The state government condemned the leadership of the APC for allegedly inciting people into violence. The Commissioner for information and Communication, Dr Austin Tam-George lamented what he described as the manifest act of incitement by Governor Ganduje and others.
He alleged that Ganduje had charged APC supporters to resort to violence by saying “If they shoot you, take cover and shoot them. This is a shameful and egregious invitation to violence by the Kano State governor.” He therefore called on the Inspector General of Police to immediately ensure the governor departs Rivers State to forestall breakdown of law and order.
Also, a coalition of over 70 civil society groups to monitor the elections said they were gravely concerned that the major political parties had repeated the practice of making incendiary allegations as well as direct and indirect threats ahead of the poll.
A preliminary statement by the Nigeria Civil Society Situation Room on the elections, that was made available to The Guardian said that the inflammatory statements had raised expectations of violence and abuse of the process, and would reduce public participation and confidence in the exercise.
Meanwhile, different stakeholders have continued to sue for peace.
The Yoruba socio-cultural organisation, Afenifere and Ohanaeze Ndigbo, the apex Igbo socio-cultural group, former governor of Kaduna State and National Chairman of the Conference of Nigeria Political Parties (CNPP), Alhaji Balarabe Musa, among others, have emphasised the need to ensure free, fair and credible election devoid of commercialisation of votes.
CNPP National Publicity Secretary, Comrade Wale Okuniyi said the group wanted peaceful atmosphere, stressing that threats and incitement of violence would impede delivery of free and fair poll. The group called on the Inspector General of Police (IGP), Muhammed Idris to replace Governor Nyesom Wike’s chief security officer and provide him security details commensurate to his exalted office.
In a phone interview with The Guardian, President General of Ohanaeze Ndigbo, Prof. Gary Enwo-Igariwey said inducement during election was a common problem in Nigerian electoral process and that until it totally stopped, it would be difficult to get credible people to lead the country.

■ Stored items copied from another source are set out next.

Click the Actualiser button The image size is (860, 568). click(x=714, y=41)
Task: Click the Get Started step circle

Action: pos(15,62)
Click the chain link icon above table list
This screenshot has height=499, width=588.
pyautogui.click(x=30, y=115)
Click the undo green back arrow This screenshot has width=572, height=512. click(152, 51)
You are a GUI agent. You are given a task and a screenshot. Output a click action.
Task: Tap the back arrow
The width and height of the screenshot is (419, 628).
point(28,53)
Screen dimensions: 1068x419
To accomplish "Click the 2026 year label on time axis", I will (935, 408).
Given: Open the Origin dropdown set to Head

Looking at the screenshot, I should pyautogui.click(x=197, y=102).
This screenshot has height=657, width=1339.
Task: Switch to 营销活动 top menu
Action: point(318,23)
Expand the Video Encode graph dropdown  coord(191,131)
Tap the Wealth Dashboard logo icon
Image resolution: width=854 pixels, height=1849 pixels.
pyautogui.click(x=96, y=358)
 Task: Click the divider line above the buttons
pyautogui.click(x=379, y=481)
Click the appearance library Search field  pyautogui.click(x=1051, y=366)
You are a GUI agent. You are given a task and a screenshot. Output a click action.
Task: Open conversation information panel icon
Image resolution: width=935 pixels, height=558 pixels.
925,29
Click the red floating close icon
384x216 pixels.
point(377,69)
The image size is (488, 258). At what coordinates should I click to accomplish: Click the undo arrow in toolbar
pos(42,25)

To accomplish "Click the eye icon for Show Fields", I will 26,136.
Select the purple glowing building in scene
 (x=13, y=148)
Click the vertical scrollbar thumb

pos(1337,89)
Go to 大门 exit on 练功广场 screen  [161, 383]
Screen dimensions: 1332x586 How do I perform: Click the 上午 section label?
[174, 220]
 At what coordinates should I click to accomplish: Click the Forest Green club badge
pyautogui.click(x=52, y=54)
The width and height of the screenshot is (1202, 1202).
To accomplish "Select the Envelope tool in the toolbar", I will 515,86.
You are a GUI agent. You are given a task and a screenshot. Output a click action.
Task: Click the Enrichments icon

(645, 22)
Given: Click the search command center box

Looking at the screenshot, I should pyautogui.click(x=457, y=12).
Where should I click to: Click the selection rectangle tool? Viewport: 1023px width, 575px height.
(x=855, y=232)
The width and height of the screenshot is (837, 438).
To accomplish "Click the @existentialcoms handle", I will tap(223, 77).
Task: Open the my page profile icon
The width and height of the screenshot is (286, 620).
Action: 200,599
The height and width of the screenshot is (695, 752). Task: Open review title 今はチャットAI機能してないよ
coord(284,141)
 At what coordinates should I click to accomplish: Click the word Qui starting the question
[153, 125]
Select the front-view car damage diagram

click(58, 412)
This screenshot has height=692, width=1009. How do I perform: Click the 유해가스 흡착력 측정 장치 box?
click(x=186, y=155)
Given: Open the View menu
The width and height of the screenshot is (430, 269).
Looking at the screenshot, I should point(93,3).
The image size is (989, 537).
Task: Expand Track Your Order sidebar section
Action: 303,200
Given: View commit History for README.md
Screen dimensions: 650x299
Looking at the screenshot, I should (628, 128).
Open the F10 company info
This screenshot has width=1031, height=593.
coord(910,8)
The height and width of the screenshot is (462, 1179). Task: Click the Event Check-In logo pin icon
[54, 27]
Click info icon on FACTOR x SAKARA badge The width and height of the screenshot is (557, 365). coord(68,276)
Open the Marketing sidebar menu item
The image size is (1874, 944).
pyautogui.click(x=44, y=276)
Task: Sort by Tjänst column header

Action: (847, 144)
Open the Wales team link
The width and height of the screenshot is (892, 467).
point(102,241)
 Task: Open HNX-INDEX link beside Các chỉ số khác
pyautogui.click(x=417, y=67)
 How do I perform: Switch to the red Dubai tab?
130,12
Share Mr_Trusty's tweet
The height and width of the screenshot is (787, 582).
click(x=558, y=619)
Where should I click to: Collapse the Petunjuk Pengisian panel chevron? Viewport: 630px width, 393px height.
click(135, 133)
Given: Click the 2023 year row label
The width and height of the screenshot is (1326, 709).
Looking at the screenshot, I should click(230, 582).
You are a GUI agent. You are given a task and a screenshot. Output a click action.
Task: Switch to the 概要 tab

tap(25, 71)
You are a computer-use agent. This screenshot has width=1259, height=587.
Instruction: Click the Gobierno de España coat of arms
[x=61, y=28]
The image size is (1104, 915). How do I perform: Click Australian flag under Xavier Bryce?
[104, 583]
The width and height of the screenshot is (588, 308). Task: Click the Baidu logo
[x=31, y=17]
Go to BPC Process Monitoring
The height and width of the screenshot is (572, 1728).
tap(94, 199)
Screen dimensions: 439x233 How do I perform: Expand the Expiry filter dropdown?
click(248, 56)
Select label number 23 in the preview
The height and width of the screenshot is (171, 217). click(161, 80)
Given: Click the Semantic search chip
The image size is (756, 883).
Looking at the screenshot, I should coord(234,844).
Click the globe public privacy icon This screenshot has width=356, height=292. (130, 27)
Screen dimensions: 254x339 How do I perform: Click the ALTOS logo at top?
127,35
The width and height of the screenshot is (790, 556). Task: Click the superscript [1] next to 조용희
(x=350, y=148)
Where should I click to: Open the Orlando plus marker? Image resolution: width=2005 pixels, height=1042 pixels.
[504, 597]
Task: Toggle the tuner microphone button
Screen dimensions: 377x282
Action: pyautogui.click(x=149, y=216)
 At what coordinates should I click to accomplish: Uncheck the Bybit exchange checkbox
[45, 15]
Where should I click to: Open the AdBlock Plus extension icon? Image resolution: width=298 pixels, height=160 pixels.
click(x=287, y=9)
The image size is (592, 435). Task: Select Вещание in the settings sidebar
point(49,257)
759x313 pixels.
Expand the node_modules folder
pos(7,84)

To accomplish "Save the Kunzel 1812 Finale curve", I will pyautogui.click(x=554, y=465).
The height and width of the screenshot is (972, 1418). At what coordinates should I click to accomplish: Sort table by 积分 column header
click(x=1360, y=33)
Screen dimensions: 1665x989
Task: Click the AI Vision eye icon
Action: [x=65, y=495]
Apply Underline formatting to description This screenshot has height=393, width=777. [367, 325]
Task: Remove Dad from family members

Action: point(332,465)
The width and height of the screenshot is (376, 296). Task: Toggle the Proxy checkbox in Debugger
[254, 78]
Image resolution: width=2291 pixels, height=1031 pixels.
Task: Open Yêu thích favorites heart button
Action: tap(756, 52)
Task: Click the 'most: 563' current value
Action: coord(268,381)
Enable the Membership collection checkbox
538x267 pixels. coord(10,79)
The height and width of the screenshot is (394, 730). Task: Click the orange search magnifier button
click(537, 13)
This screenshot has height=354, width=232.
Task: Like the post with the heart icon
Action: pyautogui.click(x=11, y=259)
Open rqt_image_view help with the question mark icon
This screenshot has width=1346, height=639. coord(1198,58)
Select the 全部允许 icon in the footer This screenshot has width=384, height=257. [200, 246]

The National Publicity Secretary of Afenifere, Mr. Yinka Odumakin charged the residents of Rivers State to shun cash and ensure the success of the electoral process. “Unless and until we have a leadership that will be committed to the integrity of the electoral system, there is nothing we can do,” he said. According to him, the development across the country have again brought to the fore the need to restructure the country to achieve true federalism.
The presidential candidate of the Hope Democratic Party, Ambrose Owuru, told The Guardian in Port Harcourt that due to the inconclusiveness of the previous elections, the state had lost effective representation in the Senate and the House of Representatives.“As a people, we have lost the right for effective representation in the National Assembly. We have been shut out of key national issues because of these pending elections. We cannot afford not to get it right this time around. Everything humanly possible must be done to achieve peaceful
elections,” he said, adding that the threats by political gladiators from the two leading political parties would do no one any good.
This will be the third time elections will be held to fill the three senatorial seats, eight House of Representatives seats and 10 House of Assembly seats in Rivers. The first was during the 2015 general elections. The second attempt was in March 2016, but the exercise was postponed due to violence.